Because of the lack of empirical research on humor techniques, it is vital for practitioners to develop formal humor training in forms of seminars, workshops, and especially role plays so that the basis of humor techniques can be learned (Franzini, 2001). Role plays would specifically be beneficial for therapists because they will have opportunities to experience various instances where humor can be used with a client, or learn alternative responses if humor is used inappropriately from either the client or the therapist. Franzini (2001) claimed that novice therapists are historically discouraged in using humor by their class instructors and clinical supervisors. But, one must consider once these trainees become licensed, the use of humor in their practice becomes an opportunity that, like any other technique, requires some guidelines and additional training outside of licensing procedures.
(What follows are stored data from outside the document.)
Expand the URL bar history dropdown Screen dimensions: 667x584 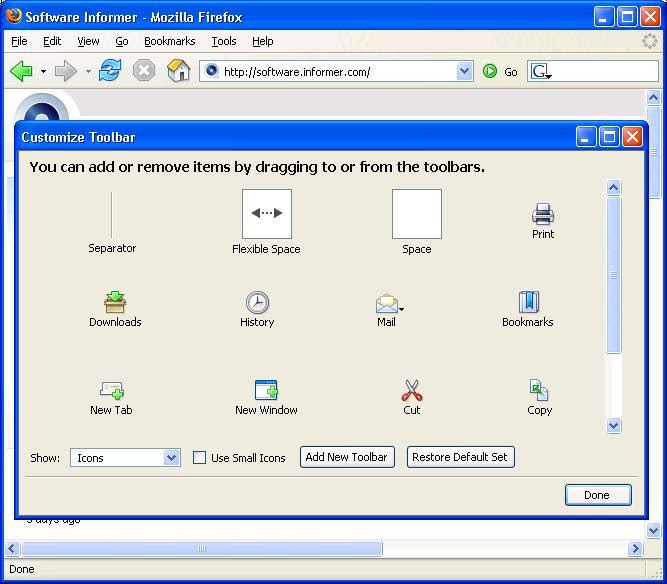tap(464, 71)
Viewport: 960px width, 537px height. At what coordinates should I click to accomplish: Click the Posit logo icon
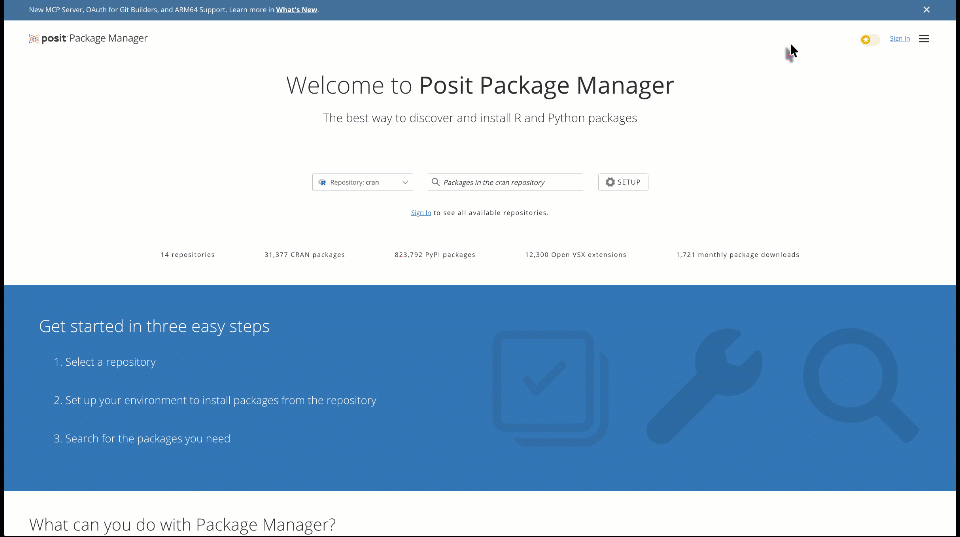point(34,39)
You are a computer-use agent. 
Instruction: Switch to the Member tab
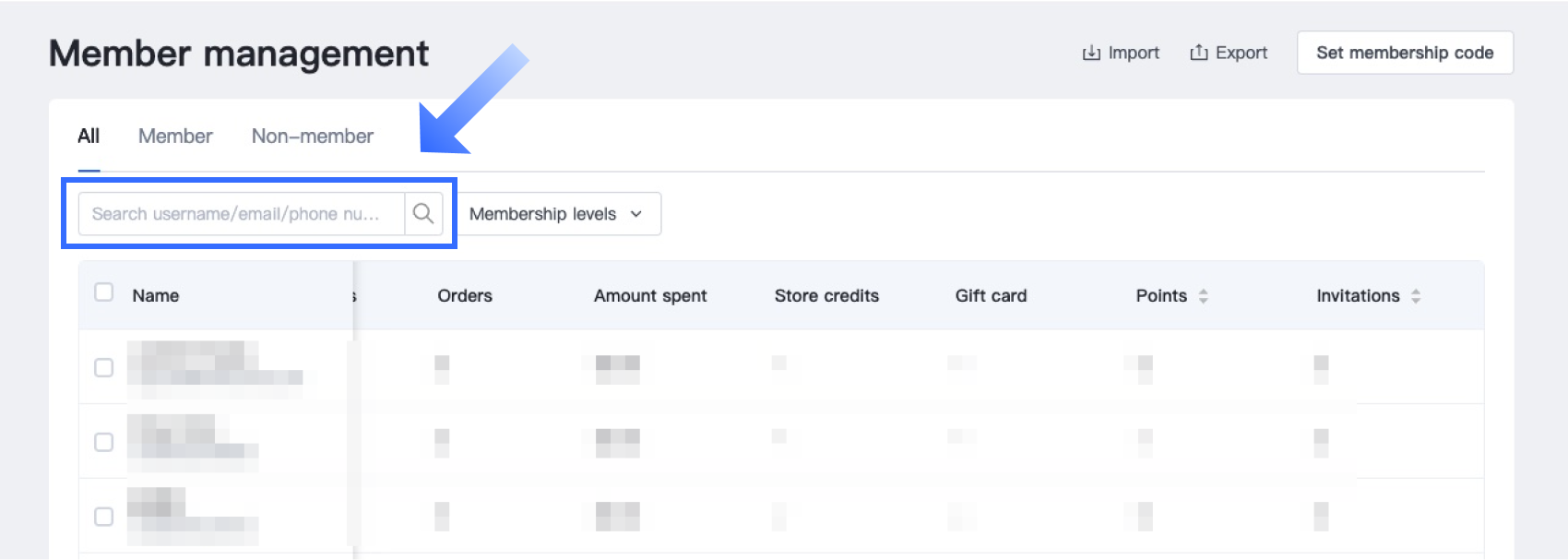coord(175,137)
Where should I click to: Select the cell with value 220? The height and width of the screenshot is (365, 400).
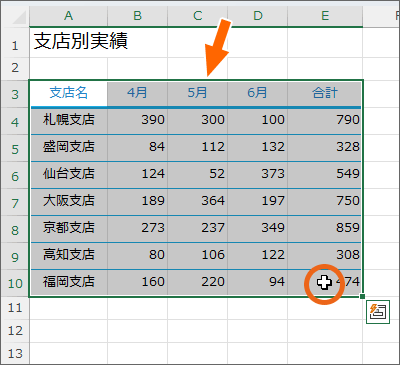coord(198,283)
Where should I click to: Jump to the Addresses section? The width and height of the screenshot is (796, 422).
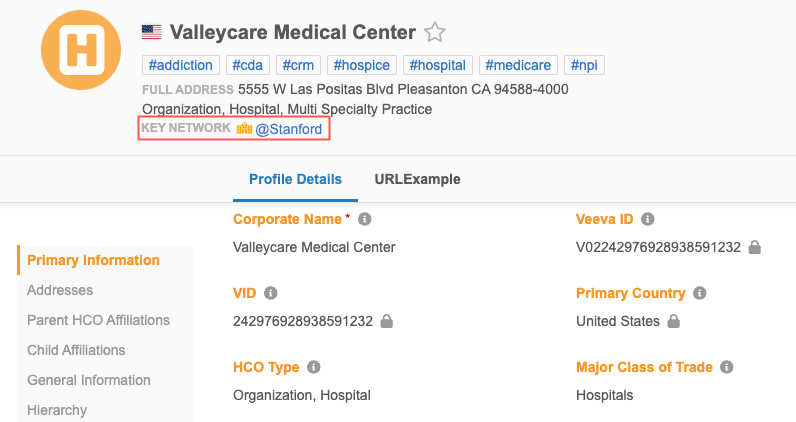pos(60,290)
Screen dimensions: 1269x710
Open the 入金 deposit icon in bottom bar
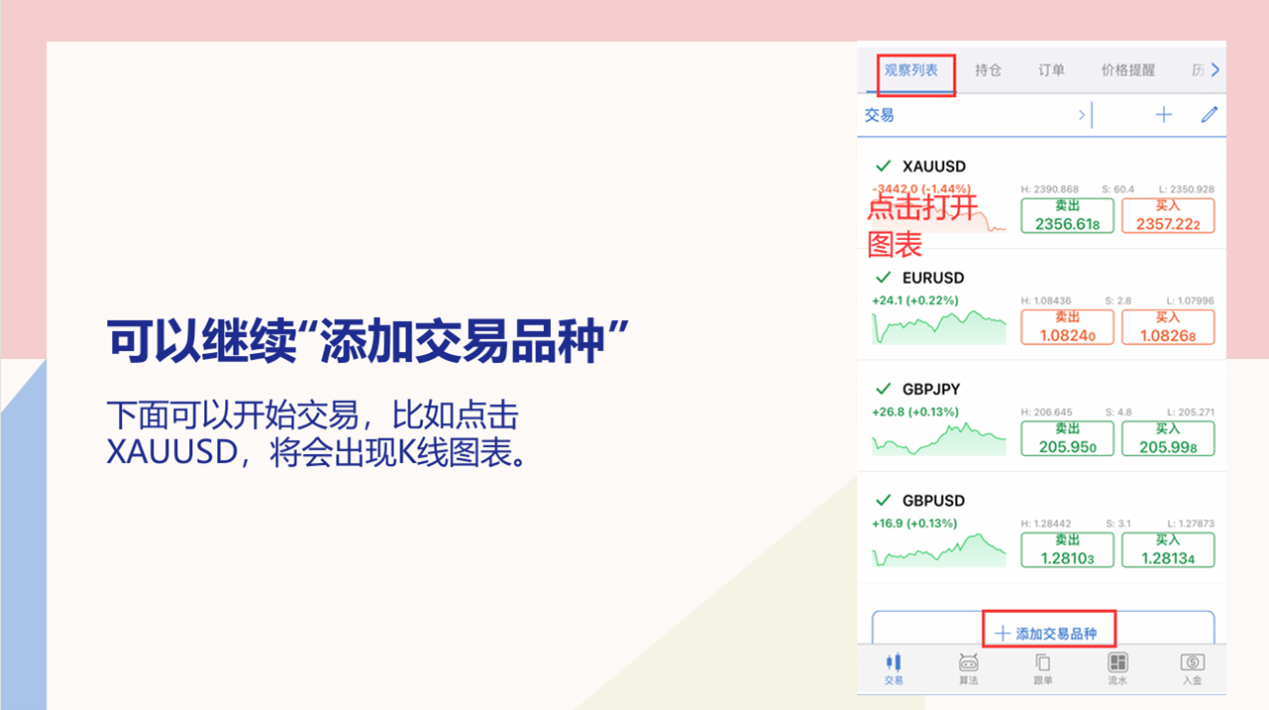(1191, 663)
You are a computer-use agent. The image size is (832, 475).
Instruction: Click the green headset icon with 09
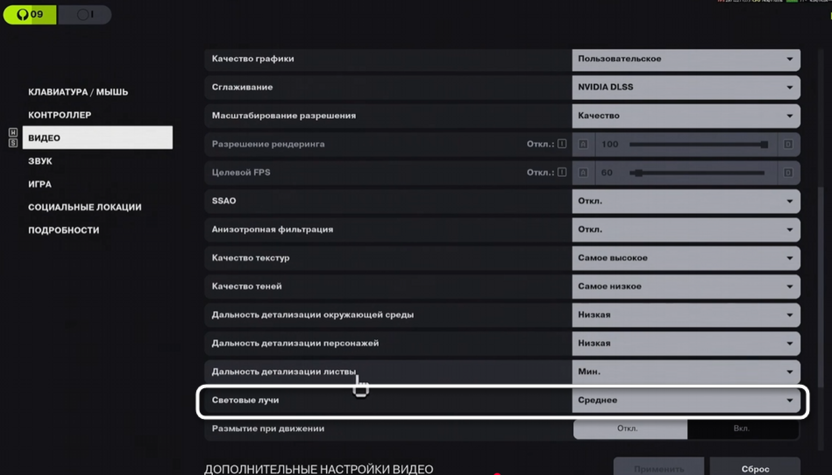click(30, 15)
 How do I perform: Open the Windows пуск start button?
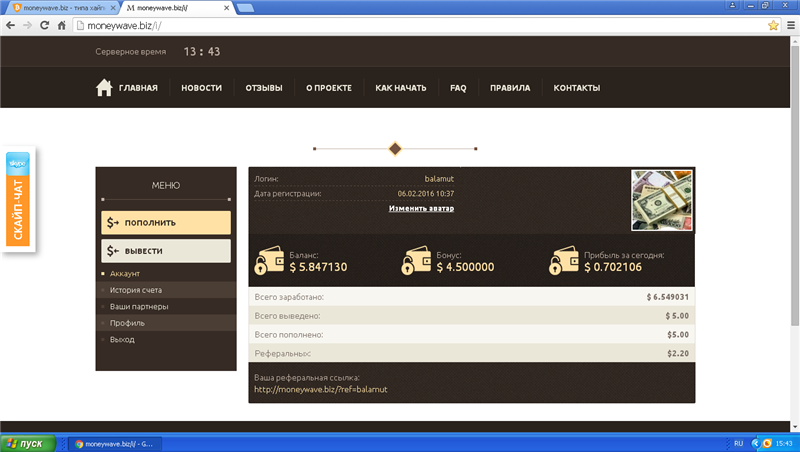click(x=25, y=442)
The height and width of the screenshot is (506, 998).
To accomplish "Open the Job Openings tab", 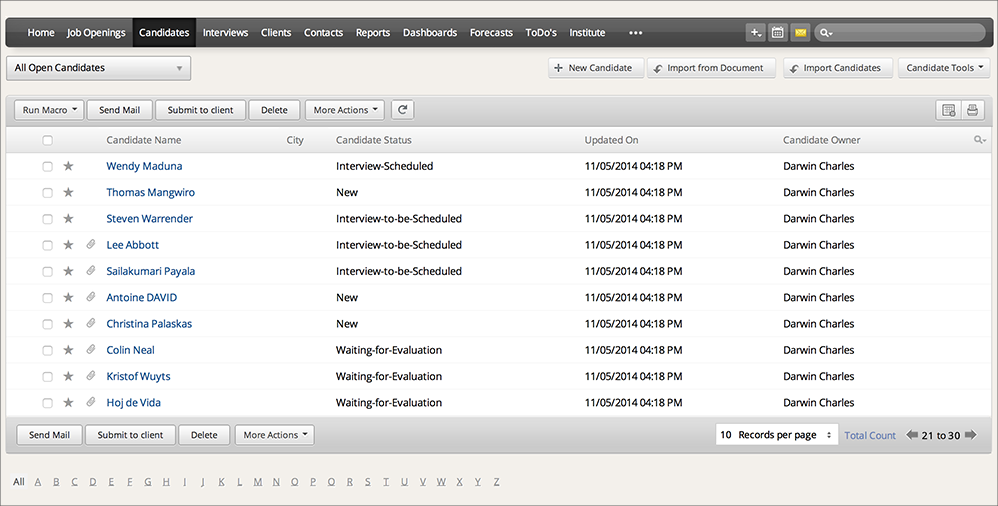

In addition to formal humor training, researchers must conduct more quantitative studies to measure specific aspects of humor in therapy since majority of the literature is to advocate for the use of humor, rather than presenting clinical evidence (Franzini, 2001). Implications such as focuses on how to use humor in therapy, learning techniques for novices, when it may be most appropriate to use humor, and who it would be most effective with, are some more specific questions that existing literature fails to answer (Franzini, 2001).